One-parameter isometry groups and inclusions between operator algebras

TL;DR

This paper studies one-parameter isometry groups on Banach spaces and operator algebras, exploring their generators, applications to quantum groups, and density results in the context of algebra inclusions.

Contribution

It provides a unified analysis of generators of one-parameter isometry groups, applies these to operator algebra inclusions, and advances understanding of their structural properties.

Findings

Unified the notion of generators across different constructions.

Applied the theory to quantum group scaling automorphisms.
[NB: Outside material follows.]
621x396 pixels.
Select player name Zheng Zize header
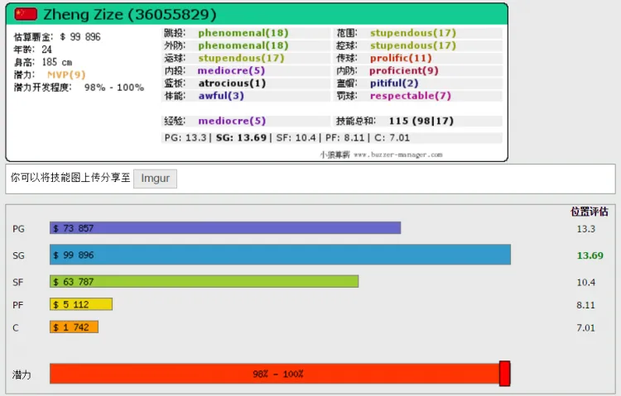[x=131, y=14]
Established a Kaplansky Density type result for operator algebra graphs.

Abstract

We make a careful study of one-parameter isometry groups on Banach spaces, and their associated analytic generators, as first studied by Cioranescu and Zsido. We pay particular attention to various, subtly different, constructions which have appeared in the literature, and check that all give the same notion of generator. We give an exposition of the "smearing" technique, checking that ideas of Masuda, Nakagami and Woronowicz hold also in the weak$^*$-setting. We are primarily interested in the case of one-parameter automorphism groups of operator algebras, and we present many applications of the machinery, making the argument that taking a structured, abstract approach can pay dividends. A motivating example is the scaling group of a locally compact quantum group $\mathbb G$ and the fact that the inclusion $C_0(\mathbb G) \rightarrow L^\infty(\mathbb G)$ intertwines the relevant scaling groups. Under this general setup, of an inclusion of a $C^*$-algebra into a von Neumann algebra intertwining automorphism groups, we show that the graphs of the analytic generators, despite being only non-self-adjoint operator algebras, satisfy a Kaplansky Density style result. The dual picture is the inclusion $L^1(\mathbb G)\rightarrow M(\mathbb G)$, and we prove an "automatic normality" result under this general setup. The Kaplansky Density result proves more elusive, as does a general study of quotient spaces, but we make progress under additional hypotheses.